#### DIRECTIONS FOR THIS TASK
Sift through the material below and return the lines with "Collapse".

+++ DATASET EXTRACT

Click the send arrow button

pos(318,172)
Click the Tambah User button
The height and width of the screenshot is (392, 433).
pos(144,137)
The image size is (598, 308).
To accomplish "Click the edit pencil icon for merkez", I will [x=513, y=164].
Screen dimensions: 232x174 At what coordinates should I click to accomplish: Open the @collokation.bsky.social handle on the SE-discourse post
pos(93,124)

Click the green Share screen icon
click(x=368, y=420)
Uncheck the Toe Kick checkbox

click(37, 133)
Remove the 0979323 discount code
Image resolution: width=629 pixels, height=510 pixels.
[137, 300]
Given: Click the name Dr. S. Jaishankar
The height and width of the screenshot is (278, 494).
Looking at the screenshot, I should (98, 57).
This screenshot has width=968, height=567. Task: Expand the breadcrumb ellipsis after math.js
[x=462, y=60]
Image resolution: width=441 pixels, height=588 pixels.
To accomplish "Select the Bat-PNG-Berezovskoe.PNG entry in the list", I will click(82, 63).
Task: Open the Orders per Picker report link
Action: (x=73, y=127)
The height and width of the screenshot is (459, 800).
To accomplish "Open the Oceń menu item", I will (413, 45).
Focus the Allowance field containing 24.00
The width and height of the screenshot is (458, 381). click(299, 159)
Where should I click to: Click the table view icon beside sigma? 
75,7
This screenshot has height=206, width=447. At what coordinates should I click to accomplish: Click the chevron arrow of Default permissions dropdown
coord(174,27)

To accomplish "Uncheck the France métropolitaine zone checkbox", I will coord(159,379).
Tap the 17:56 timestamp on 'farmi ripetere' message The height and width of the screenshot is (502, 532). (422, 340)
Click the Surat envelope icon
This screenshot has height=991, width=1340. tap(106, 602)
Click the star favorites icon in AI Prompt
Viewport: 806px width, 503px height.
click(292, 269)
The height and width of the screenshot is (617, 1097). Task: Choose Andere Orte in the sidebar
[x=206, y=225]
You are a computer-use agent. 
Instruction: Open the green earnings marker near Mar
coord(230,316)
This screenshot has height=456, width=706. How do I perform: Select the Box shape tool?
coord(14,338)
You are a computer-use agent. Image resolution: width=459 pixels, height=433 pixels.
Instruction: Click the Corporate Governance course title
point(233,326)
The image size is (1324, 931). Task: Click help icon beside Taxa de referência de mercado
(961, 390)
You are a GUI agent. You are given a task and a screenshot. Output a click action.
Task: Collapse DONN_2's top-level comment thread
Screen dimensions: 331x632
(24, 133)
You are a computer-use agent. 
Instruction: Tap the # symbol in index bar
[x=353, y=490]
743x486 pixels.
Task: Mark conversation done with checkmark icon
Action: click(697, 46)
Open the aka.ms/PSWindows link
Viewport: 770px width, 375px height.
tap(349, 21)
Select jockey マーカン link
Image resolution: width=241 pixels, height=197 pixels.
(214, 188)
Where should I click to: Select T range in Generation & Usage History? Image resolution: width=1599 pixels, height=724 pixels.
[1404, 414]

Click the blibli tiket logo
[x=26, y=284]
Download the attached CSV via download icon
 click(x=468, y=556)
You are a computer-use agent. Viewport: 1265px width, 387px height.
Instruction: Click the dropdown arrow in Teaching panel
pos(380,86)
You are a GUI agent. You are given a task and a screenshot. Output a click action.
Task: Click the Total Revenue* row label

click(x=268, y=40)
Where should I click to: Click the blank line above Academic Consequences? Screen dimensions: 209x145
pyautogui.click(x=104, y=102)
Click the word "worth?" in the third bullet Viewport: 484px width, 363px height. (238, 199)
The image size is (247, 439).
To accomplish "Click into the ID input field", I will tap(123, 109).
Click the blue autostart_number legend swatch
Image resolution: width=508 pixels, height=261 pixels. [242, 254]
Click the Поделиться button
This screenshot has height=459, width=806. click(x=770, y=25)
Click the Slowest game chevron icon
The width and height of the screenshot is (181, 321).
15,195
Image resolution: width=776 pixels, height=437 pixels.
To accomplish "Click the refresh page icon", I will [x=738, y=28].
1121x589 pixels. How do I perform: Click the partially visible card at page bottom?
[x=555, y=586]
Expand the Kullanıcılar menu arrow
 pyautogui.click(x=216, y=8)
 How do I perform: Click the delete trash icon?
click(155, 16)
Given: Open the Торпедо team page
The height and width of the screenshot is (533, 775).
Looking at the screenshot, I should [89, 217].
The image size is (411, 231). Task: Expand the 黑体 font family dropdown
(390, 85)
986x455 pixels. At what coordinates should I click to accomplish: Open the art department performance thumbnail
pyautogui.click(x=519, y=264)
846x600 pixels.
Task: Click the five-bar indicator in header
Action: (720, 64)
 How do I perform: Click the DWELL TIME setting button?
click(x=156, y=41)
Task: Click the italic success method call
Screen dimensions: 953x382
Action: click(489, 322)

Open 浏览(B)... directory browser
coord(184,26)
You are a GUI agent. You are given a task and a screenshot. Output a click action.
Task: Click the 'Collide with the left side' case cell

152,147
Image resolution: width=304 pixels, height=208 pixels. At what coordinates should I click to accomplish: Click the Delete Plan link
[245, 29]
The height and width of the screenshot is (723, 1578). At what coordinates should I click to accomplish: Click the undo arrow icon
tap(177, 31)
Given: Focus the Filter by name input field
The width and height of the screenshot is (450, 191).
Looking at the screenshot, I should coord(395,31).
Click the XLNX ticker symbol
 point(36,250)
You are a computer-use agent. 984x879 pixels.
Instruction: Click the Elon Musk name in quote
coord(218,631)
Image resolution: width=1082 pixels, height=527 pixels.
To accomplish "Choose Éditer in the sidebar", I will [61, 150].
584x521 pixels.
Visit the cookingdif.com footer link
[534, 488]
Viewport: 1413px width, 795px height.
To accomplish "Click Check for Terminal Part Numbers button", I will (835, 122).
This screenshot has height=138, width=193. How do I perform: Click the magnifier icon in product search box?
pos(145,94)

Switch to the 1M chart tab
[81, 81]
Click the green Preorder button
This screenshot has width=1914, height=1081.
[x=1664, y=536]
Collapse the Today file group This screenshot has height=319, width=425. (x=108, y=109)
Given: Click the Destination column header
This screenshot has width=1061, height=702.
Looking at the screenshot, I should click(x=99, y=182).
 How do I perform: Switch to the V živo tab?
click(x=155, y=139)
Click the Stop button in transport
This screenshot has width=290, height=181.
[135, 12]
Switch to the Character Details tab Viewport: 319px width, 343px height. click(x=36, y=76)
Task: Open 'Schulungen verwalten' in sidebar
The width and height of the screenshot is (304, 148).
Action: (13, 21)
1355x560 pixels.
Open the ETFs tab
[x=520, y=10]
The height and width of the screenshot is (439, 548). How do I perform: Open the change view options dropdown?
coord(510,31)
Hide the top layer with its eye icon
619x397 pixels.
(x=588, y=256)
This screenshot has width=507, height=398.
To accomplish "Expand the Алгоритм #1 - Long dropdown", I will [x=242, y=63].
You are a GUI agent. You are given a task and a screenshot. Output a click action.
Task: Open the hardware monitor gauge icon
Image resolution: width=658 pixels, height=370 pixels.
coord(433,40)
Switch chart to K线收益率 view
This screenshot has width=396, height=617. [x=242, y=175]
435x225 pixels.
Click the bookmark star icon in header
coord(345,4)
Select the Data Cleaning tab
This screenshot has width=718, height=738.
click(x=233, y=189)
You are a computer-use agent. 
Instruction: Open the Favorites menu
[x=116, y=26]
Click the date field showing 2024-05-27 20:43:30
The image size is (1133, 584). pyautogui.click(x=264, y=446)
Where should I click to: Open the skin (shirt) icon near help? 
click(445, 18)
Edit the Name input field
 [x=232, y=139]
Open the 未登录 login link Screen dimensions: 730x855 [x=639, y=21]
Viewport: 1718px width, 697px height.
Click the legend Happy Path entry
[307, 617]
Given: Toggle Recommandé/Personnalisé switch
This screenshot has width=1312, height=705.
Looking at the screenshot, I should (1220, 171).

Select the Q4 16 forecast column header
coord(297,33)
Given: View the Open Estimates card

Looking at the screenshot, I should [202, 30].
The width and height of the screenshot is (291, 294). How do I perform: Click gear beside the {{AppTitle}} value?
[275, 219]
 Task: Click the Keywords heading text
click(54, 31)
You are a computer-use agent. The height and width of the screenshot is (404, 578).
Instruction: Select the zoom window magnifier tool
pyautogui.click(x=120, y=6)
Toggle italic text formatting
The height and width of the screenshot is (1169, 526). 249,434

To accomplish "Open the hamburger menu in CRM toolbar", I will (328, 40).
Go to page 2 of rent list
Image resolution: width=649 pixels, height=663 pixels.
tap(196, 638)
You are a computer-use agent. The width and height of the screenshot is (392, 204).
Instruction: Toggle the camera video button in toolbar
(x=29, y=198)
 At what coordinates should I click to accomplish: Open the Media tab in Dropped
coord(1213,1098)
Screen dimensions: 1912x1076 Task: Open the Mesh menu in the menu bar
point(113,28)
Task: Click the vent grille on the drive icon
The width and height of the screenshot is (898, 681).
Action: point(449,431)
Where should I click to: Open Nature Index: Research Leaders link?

++++++

#### WRITTEN RESPONSE
Task: Collapse DONN_2's top-level comment thread
Collapse the Today file group This screenshot has height=319, width=425. (x=108, y=109)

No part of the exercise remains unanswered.